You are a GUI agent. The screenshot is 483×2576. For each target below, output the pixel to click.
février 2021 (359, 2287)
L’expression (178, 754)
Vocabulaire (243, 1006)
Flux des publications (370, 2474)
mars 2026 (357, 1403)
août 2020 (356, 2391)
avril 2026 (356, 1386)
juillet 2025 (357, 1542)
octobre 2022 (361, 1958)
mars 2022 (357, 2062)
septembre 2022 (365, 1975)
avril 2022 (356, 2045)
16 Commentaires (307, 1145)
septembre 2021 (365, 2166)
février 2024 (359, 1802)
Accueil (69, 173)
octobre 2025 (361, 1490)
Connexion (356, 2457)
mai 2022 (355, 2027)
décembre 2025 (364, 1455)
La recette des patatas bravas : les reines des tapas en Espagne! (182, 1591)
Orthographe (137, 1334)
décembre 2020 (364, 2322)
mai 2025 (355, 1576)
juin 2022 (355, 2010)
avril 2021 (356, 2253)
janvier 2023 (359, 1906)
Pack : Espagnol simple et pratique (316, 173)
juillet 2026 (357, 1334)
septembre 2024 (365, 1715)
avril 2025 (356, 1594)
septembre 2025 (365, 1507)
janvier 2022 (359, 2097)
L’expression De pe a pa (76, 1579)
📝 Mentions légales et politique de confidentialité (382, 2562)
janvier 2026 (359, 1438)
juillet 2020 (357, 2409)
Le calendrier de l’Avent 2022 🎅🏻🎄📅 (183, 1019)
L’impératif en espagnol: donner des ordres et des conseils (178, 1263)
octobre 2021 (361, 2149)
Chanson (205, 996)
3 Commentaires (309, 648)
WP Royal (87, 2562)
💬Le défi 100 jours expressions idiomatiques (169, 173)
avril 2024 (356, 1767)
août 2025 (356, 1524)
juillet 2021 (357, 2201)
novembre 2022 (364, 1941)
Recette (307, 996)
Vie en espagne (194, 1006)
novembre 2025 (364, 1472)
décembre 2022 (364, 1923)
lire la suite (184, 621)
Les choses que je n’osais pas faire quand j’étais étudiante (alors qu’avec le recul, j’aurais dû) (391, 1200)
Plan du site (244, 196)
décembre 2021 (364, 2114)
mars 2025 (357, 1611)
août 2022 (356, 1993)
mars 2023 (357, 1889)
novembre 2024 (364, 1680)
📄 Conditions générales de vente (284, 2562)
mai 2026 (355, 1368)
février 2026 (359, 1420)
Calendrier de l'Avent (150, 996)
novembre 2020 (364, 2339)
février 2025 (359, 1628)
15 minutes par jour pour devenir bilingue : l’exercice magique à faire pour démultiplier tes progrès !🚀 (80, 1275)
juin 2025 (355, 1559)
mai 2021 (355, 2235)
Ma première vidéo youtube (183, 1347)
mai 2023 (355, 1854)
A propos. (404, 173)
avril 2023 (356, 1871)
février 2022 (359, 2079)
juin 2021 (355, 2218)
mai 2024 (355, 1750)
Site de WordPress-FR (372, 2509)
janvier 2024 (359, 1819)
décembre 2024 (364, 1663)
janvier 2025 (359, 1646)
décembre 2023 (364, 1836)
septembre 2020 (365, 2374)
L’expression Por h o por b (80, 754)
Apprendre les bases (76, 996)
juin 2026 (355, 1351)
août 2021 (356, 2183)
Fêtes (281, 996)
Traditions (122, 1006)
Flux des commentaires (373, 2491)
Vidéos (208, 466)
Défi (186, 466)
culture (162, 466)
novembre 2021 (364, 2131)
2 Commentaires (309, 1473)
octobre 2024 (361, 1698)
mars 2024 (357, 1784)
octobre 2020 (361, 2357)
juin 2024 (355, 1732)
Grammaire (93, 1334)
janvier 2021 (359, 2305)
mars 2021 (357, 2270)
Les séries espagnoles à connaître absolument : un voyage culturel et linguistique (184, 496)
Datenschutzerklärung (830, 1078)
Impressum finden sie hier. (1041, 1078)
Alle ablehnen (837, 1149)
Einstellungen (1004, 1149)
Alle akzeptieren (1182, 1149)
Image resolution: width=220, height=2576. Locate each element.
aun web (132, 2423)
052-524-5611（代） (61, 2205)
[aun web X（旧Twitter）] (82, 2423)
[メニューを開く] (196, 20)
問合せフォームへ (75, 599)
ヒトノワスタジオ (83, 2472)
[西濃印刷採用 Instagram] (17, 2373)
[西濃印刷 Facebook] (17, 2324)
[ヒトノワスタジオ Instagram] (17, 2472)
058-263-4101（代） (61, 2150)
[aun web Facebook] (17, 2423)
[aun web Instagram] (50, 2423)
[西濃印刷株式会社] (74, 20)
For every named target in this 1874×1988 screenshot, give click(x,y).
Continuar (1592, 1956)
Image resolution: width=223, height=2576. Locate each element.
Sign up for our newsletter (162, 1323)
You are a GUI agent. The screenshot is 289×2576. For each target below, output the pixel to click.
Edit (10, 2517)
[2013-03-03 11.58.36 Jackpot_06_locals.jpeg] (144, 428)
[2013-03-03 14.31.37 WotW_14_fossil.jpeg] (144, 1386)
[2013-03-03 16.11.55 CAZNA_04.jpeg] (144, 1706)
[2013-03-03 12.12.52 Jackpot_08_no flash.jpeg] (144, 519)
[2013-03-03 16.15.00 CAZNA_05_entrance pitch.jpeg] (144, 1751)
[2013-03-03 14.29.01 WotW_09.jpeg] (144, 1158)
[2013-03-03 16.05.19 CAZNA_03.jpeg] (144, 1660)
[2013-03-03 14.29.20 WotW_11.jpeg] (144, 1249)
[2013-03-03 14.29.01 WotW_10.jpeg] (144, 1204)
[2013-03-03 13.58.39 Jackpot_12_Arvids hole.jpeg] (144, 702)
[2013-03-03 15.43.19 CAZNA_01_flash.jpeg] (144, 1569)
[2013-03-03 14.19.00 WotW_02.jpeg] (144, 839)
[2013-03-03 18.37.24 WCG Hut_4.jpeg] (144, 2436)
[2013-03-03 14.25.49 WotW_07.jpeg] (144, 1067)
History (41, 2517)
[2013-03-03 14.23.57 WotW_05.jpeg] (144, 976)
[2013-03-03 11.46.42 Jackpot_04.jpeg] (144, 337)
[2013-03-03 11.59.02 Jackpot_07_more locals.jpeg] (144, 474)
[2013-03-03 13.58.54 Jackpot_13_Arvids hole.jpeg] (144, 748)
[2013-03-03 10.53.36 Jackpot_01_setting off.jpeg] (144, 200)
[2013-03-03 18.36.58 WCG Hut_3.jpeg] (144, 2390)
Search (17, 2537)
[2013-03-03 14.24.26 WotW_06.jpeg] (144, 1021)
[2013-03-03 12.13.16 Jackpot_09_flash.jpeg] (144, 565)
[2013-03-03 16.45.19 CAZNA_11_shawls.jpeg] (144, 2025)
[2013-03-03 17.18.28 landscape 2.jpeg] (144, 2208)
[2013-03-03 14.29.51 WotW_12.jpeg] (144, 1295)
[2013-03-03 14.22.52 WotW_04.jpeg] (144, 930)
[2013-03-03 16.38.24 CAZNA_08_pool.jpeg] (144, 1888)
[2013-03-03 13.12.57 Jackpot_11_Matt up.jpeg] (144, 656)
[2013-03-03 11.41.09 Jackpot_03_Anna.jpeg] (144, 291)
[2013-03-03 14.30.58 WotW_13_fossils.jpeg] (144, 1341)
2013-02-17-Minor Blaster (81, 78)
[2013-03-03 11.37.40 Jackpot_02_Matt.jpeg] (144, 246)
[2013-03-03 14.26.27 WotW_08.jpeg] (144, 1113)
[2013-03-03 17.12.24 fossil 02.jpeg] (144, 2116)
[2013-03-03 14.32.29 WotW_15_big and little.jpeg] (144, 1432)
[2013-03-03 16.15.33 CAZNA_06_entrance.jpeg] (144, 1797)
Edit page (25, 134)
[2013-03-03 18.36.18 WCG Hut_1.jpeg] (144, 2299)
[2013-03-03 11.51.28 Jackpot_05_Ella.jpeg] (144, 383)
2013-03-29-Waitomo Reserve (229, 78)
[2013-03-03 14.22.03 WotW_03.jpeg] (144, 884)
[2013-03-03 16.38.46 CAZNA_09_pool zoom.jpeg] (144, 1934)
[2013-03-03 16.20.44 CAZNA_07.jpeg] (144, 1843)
+--
Return the span of lines in the data above that opens at the line with "Pack : Espagnol simple et pratique (316, 173)" and closes at the line with "Vie en espagne (194, 1006)", exactly, ends included, nothing else.

Pack : Espagnol simple et pratique (316, 173)
juillet 2026 (357, 1334)
septembre 2024 (365, 1715)
avril 2025 (356, 1594)
septembre 2025 (365, 1507)
janvier 2022 (359, 2097)
L’expression De pe a pa (76, 1579)
📝 Mentions légales et politique de confidentialité (382, 2562)
janvier 2026 (359, 1438)
juillet 2020 (357, 2409)
Le calendrier de l’Avent 2022 🎅🏻🎄📅 (183, 1019)
L’impératif en espagnol: donner des ordres et des conseils (178, 1263)
octobre 2021 (361, 2149)
Chanson (205, 996)
3 Commentaires (309, 648)
WP Royal (87, 2562)
💬Le défi 100 jours expressions idiomatiques (169, 173)
avril 2024 (356, 1767)
août 2025 (356, 1524)
juillet 2021 (357, 2201)
novembre 2022 (364, 1941)
Recette (307, 996)
Vie en espagne (194, 1006)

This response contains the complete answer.